Goal of the exercise:
Pull out every line in the listing below that contains the word "accomplish", and copy each one in full.

Supplied records:

%%

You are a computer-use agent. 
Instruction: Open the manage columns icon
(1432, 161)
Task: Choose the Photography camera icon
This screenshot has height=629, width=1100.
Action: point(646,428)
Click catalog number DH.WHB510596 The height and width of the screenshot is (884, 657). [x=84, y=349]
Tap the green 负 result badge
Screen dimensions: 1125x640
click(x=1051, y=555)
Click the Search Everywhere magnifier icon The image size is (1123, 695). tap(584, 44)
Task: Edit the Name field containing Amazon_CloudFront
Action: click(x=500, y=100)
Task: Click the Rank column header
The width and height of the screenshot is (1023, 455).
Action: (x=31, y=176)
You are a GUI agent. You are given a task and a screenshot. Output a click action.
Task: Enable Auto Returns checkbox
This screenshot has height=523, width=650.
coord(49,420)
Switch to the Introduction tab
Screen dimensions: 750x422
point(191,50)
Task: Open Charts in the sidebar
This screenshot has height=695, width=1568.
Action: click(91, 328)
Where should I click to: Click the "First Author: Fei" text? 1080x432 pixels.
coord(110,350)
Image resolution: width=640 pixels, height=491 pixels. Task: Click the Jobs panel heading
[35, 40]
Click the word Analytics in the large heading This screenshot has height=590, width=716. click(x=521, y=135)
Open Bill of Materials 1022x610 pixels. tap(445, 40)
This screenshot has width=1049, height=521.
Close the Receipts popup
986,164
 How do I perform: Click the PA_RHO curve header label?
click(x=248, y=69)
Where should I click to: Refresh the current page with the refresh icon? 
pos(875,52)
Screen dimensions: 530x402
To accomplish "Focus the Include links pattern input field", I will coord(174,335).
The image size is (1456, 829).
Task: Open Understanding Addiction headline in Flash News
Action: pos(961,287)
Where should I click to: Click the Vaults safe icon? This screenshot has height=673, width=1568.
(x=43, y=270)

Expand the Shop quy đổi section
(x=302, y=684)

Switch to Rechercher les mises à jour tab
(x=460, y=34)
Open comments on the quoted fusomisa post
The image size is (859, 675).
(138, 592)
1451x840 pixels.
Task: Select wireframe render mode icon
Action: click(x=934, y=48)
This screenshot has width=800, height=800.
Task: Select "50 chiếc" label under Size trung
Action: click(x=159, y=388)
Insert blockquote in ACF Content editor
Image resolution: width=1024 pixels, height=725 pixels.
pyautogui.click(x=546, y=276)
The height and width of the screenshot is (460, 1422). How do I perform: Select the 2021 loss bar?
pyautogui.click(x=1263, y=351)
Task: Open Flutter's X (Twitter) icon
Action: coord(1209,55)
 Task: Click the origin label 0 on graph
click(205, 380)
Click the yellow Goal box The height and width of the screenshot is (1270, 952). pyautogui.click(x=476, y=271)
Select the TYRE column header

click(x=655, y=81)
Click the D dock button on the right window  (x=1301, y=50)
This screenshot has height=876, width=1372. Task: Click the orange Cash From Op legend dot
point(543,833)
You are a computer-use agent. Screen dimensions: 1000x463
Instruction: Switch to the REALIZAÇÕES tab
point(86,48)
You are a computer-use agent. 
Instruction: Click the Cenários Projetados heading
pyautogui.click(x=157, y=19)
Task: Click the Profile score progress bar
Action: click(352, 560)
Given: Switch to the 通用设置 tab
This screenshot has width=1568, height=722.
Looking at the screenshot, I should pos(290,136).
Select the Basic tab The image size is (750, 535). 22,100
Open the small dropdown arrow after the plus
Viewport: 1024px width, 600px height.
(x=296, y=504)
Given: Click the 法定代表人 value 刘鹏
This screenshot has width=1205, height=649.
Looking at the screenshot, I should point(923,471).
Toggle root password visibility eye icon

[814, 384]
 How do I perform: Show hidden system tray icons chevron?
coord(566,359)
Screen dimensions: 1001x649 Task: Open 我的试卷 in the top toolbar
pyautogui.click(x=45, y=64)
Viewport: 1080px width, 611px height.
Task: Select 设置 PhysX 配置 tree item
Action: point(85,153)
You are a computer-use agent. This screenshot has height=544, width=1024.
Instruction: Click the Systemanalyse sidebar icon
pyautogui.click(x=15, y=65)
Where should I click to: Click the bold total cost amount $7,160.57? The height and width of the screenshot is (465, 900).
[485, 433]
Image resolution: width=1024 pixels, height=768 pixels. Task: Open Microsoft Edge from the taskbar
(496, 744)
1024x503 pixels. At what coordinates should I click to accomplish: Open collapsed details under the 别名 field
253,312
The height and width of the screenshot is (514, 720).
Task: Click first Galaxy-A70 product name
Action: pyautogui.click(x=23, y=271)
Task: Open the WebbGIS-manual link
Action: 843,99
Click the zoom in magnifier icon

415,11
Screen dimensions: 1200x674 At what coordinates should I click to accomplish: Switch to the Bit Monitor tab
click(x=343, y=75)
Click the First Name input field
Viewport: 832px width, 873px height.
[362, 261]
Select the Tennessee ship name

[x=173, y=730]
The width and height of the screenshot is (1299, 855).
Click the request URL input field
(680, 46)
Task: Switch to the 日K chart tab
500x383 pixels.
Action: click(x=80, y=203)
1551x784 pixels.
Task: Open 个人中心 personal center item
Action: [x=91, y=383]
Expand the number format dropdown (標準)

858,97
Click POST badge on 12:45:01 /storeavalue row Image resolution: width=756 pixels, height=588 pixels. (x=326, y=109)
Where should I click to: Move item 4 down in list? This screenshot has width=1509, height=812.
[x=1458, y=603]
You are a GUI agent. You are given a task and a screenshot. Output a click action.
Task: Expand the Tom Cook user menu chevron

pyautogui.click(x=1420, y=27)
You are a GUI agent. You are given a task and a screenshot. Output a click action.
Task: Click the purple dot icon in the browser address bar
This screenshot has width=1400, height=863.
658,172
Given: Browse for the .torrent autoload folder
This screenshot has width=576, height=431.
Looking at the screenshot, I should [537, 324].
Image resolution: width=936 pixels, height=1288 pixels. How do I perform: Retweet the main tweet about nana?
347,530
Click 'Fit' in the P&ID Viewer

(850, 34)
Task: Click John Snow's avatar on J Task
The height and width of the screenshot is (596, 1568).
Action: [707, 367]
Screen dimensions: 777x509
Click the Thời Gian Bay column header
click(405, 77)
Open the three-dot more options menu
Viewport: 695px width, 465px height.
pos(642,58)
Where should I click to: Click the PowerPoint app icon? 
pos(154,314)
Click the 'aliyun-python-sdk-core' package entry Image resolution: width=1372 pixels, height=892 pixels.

%%

The response:
To accomplish "Focus the Include links pattern input field", I will coord(174,335).
1024x503 pixels. At what coordinates should I click to accomplish: Open collapsed details under the 别名 field
Screen dimensions: 1200x674 At what coordinates should I click to accomplish: Switch to the Bit Monitor tab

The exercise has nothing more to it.